André Pinto Rebouças was a Brazilian military engineer, abolitionist and inventor, son of Antônio Pereira Rebouças (1798–1880) and Carolina Pinto Rebouças. Lawyer, member of Parliament and an adviser to Pedro II of Brazil, his father was the son of a manumitted slave and a Portuguese tailor. His brothers Antônio Pereira Rebouças Filho and José Rebouças were also engineers.
Rebouças became famous in Rio de Janeiro, at the time capital of the Empire of Brazil, solving the trouble of water supply, bringing it from fountain-heads outside the town.
Serving as a military engineer during the Paraguayan War in Paraguay, Rebouças developed a torpedo, which was used successfully.

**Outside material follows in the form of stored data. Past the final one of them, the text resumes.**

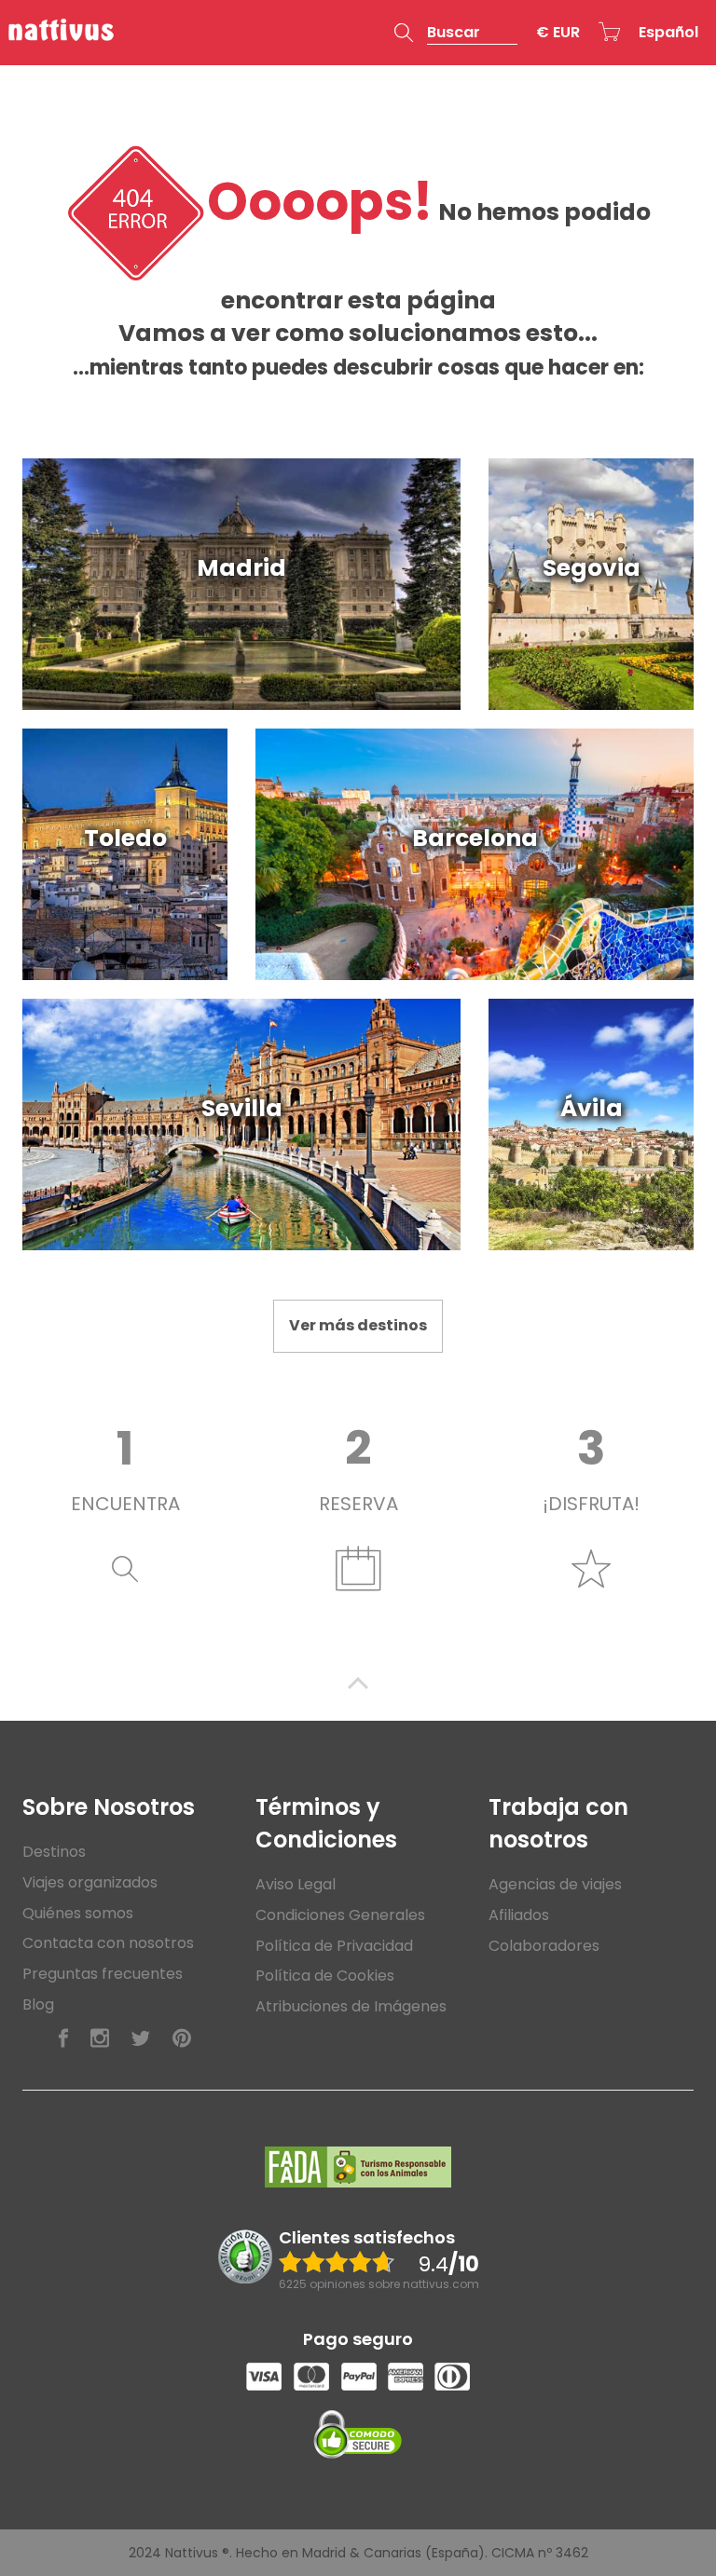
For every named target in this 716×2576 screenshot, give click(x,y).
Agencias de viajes (555, 1884)
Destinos (54, 1851)
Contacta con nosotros (108, 1943)
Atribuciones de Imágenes (351, 2006)
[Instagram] (99, 2038)
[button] (456, 32)
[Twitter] (140, 2038)
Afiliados (519, 1915)
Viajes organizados (90, 1882)
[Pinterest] (181, 2038)
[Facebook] (63, 2038)
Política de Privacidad (334, 1945)
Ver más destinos (358, 1325)
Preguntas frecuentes (102, 1973)
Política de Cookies (324, 1975)
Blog (38, 2004)
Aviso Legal (295, 1884)
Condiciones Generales (340, 1915)
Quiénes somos (77, 1913)
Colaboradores (544, 1945)
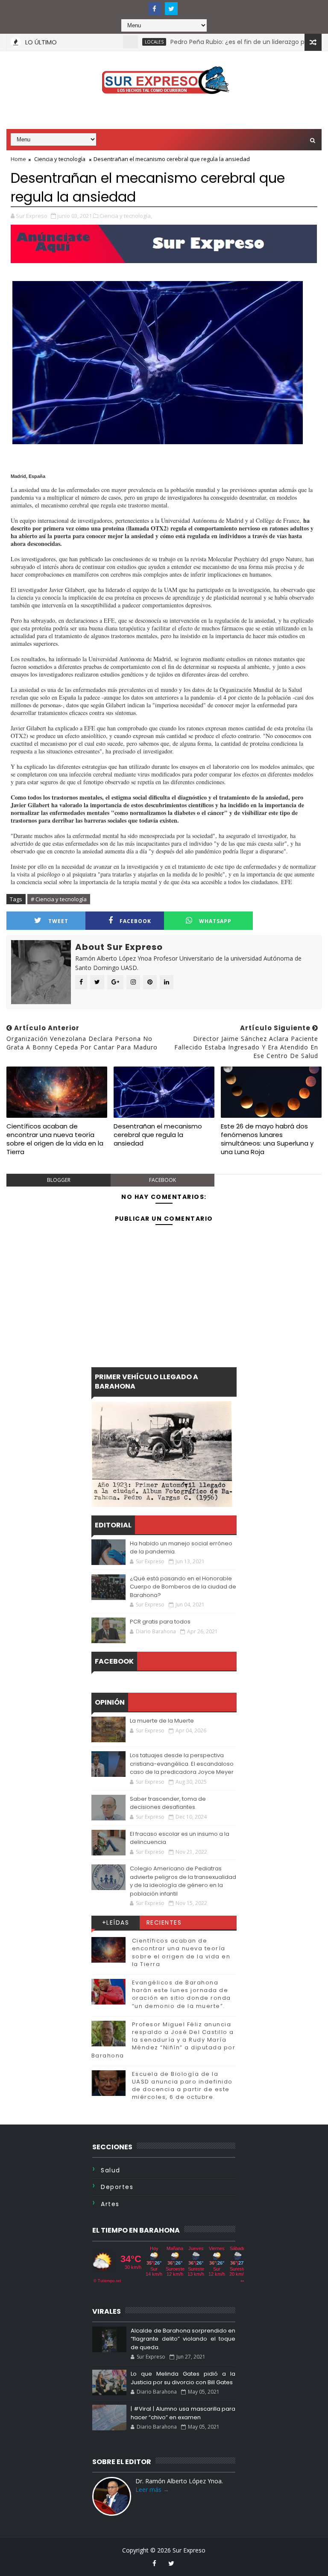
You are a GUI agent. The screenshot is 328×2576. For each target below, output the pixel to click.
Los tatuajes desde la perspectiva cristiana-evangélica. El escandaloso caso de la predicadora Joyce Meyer (182, 1763)
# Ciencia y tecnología (59, 899)
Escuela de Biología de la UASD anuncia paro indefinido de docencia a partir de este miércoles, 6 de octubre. (182, 2085)
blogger (58, 1180)
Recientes (164, 1922)
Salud (110, 2170)
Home (18, 159)
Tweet (58, 921)
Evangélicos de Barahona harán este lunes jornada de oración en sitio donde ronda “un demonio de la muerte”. (181, 1994)
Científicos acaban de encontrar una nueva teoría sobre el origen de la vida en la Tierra (54, 1139)
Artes (110, 2204)
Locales (120, 42)
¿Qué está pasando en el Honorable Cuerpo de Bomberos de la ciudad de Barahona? (183, 1586)
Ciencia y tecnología (59, 159)
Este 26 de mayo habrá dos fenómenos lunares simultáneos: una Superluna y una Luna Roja (267, 1139)
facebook (135, 921)
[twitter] (171, 8)
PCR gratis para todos (160, 1622)
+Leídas (115, 1922)
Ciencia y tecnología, (126, 216)
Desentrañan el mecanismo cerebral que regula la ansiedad (158, 1135)
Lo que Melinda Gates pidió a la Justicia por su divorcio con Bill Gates (183, 2378)
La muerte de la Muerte (162, 1721)
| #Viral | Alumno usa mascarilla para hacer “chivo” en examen (183, 2413)
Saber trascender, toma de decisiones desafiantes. (168, 1803)
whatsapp (215, 921)
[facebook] (154, 8)
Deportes (117, 2187)
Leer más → (152, 2489)
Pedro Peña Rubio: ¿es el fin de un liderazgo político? (215, 42)
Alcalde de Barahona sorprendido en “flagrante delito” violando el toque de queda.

Alongside Machado de Assis and Olavo Bilac, Rebouças was a very important middle class representative with African descent, he also was one of the most important voices for the abolition of slavery in Brazil.
In the 1880s, Rebouças began to participate actively in the abolitionist cause, he helped to create the Brazilian Anti-Slavery Society, alongside Joaquim Nabuco, José do Patrocínio and others.
After the Republican coup d'État, Rebouças went into exile with Pedro II to Europe. For two years he stayed exiled in Lisboa, as a correspondent for The Times of London.